- Chicago ag futures are mixed at midday with corn and wheat higher, while soybean futures have traded either side of unchanged. Volume has been modest.
- The US Central Bank provided an emergency 50-point basis cut in lending rates which surprised the world financial marketplace. The DOW rallied 200 points following the Fed’s rate cut but is down 400 points at midday.
- The emergency Fed rate cut is worrying the market that future economic growth rates could decline dramatically amid Covid-19. The US Central Bank is trying to get ahead of a slowdown in world economic activity. The problem is that the Fed cannot cure the world of Covid-19 and that only a vaccine/treatment via science can end or slow the virus’s spread.
- The US Central Bank can buffer the impact, but the unknown is how much the supply chain or demand will adversely be affected. It is just too early make any comment about the degree of US economic slowing, but traders are worried about the ongoing spread of community Covid-19 within the US and the world.
- Chicago brokers estimates that fund managers have bought 11,000 contracts of corn and 5,000 contracts of wheat while being flat in soybeans. Funds were active grain buyers right from the reopening. Funds have also bought 1,200 contracts of soymeal and 2,600 contracts of soyoil.
- Rumours abound that China is asking for FOB offers of; US corn, spring wheat and sorghum. We cannot confirm any actual US sales. Several US exporters report that their phone has not rung from China for weeks, but they are hopeful that China will be calling following the start of issuing of duty exempt import licenses in coming days.
- We note that China has not ended its antidumping policy in US DDGs. which is preventing interest for this meal. There are open TRQ import licenses that could be used for 2.5-3.0 my of world corn. If China needs corn immediately, they can take it off the PNW (even with high foreign matter), but Argentine fob corn is cheaper by 17 cents/bu for April and 20 cents cheaper than the Gulf for May/June. By July, US Gulf corn is 30 cents more expensive than Argentine fob offers. The window for US corn exports is closing quickly and China’s TRQ buyers do have cheaper sources.
- Black Sea fob wheat offers keep sliding with bids at $208 and offers at $212/mt. Russia/Romania both have old crop wheat to sell and have not been able to uncover new demand. Russian wheat offers peaked in late January at $230/my. New crop Russian wheat offers rest at $195/my in a wide bid/offer spread. The market is looking for a bid with limited world demand noted.
= = =
* **Work instructions**:
- A) According to the grain market commentary, how many contracts of corn are fund managers estimated to have bought?
- B) State whether each statement agrees with the grain market commentary, answering yes or no and quoting the words that decide it: (i) The DOW rallied 200 points after the Fed's rate cut. (ii) By July, Argentine fob corn is more expensive than US Gulf corn. (iii) China has ended its antidumping policy on US DDGs.
- C) Print the part of the grain market commentary from "- Chicago brokers" up to and including "in coming days.".

* **Saved entries**:
= = =
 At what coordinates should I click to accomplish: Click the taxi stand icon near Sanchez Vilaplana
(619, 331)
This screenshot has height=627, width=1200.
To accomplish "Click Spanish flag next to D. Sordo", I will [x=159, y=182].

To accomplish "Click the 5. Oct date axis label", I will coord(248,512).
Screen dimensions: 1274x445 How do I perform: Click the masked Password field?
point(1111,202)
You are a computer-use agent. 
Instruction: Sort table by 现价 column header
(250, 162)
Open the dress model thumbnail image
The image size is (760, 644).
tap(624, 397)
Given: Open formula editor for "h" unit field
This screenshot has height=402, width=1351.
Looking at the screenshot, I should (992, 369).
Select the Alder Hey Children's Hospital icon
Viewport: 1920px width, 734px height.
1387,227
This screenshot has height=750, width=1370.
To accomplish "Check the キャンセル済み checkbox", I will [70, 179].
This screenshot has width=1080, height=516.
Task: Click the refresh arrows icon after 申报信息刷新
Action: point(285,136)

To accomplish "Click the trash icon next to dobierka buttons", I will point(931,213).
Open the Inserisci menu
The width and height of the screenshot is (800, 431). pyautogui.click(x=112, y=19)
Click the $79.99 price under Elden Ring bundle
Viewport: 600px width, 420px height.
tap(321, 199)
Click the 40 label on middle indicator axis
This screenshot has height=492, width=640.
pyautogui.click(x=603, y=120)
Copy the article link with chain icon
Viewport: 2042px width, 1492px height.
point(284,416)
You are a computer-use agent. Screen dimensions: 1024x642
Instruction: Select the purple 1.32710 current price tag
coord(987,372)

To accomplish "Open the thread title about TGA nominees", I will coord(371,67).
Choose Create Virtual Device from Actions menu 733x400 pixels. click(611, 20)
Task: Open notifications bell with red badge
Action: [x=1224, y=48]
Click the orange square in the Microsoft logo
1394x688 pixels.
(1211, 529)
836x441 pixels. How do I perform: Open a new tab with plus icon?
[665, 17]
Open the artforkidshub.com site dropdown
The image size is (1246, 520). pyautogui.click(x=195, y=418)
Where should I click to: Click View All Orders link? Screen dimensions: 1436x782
= = =
* **Numbered answers**:
- A) 11,000 contracts

- B)
(i) Yes: "The DOW rallied 200 points following the Fed’s rate cut"
(ii) No: "By July, US Gulf corn is 30 cents more expensive than Argentine fob offers."
(iii) No: "We note that China has not ended its antidumping policy in US DDGs."

- C)
- Chicago brokers estimates that fund managers have bought 11,000 contracts of corn and 5,000 contracts of wheat while being flat in soybeans. Funds were active grain buyers right from the reopening. Funds have also bought 1,200 contracts of soymeal and 2,600 contracts of soyoil.
- Rumours abound that China is asking for FOB offers of; US corn, spring wheat and sorghum. We cannot confirm any actual US sales. Several US exporters report that their phone has not rung from China for weeks, but they are hopeful that China will be calling following the start of issuing of duty exempt import licenses in coming days.